Head trauma as a leading cause of disability and death in young people is a major problem in society and yet it is preventable in the health systems [10]. The leading cause of deaths for more than 50 to 70% of cases is due to brain damage [11]. In 1998, about 8.5 million people around the world died due to trauma [12]. In America, every year millions of people die due to head trauma which can cause significant costs on the economy and that about 500 thousand of them die due to the trauma caused by vehicles [13]. The results also showed that the most common cause of head trauma is accidents and then falling. These results are consistent with the findings of Beigzadeh et al.’s study [3]. Among all kinds of trauma, head trauma is always dangerous to humans. Head trauma is damage to the head caused by a foreign object [14]. But in full expression and clearer stating the most important characteristic for a strong head kick or head trauma can be loss of consciousness longer than ten minutes, broken bones, and convulsions after hit [15]. The most dangerous emergency head trauma is blow to the head, skull, and brain [10]. The most common cause of death in accidents is also head [16]. As far as the highest cause of death in people less than 24 years is attributed to brain injuries which annually impose million dollars costs to the healthcare system [17].

In this study, similar to the results of Kashan, Urmia, Guilan, and Rasht, most of trauma patients are men [1, 2, 18, 19]. Trauma ratio of men to women was 2.5 to 1 in this study. In other studies in Iran, this ratio fluctuated between 2.5 and 5 [2, 2022]. In a study in America men make up 54.6% of patients [23], and in another study men with head trauma were 2.6 times more than women [24]. Because there would be more participation of men in activities of daily living environment away from home and they used vehicles more which with head trauma causes of road accidents are well justified.

According to results, there is a significant relation between seasons and traffic accidents as the main cause of trauma, such that this rate was higher in summer that can be related to widespread use of motorbike in the hot season and increased traffic agriculture and rural areas. These results are consistent with the findings of Ebrahimipour et al.’s study in Mashhad and inconsistent with the results of Kasmaei et al.’s study that spring is the most traumatic season and falls with 62% are the most mechanism of trauma [1, 5, 25].
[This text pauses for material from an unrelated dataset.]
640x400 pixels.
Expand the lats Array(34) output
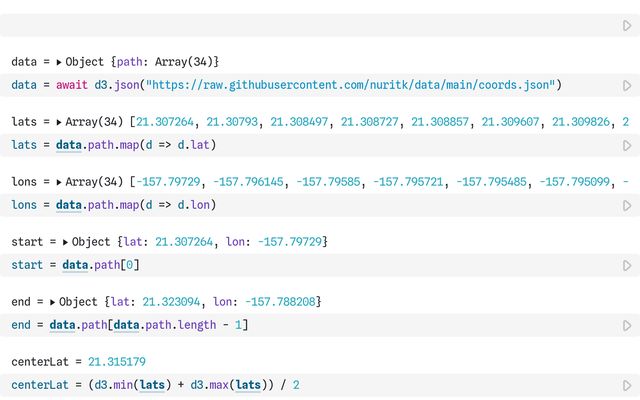tap(59, 122)
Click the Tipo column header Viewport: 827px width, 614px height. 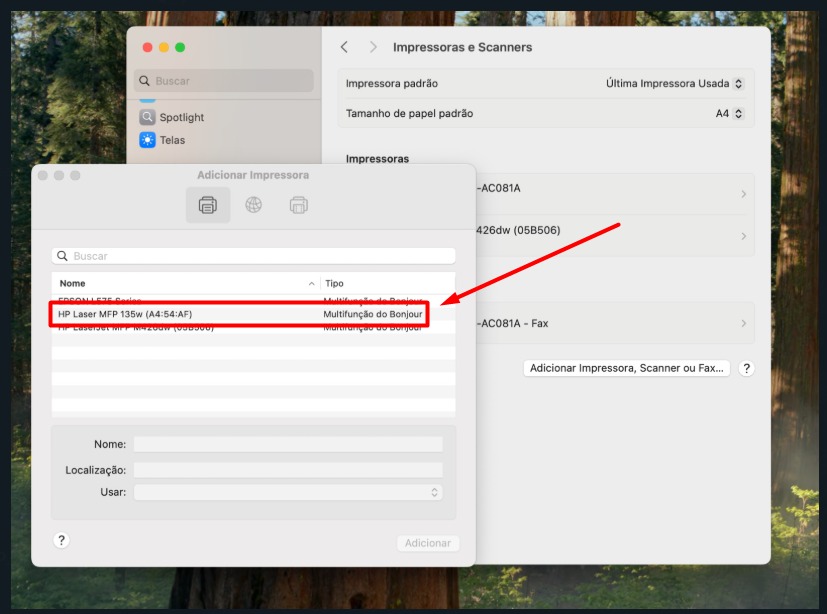[386, 283]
In this study, the average age of the patients was 26 years and it can be concluded that hit on head is more common in young people. This finding is consistent with findings of other studies in Iran and other countries [21, 2629]. In this sense, it can be concluded that because young people make up the community activist group so they have incurred more accidents and of course have been hit on head; therefore it is necessary to promote the necessary training to youth culture.

5. Conclusion

Relying on the obtained information it can be stated that head trauma accounts for the huge annual costs mainly due to road traffic accidents and reaches its maximum rate in the summer and spring seasons and given that half of those surveyed in the most severely damaged and have been hospitalized for some time, it can be said that if statistical analysis could place useful information at the disposal of researchers this will be useful work, because all health programs and making cultures to reduce accidents and attacks have to rely on good information. Authorities in this field should apply all their efforts to implement ideas to raise awareness in the community on the use of safety devices and so on. It is hoped that, in the coming years with doing projects, we see a decrease in brain injuries and risks by providing a system to road-user safety.

Competing Interests

The authors declare that there are no competing interests.

Acknowledgments

The authors thank all staffs and students of Ardabil University of Medical Science for their kind cooperation in this study.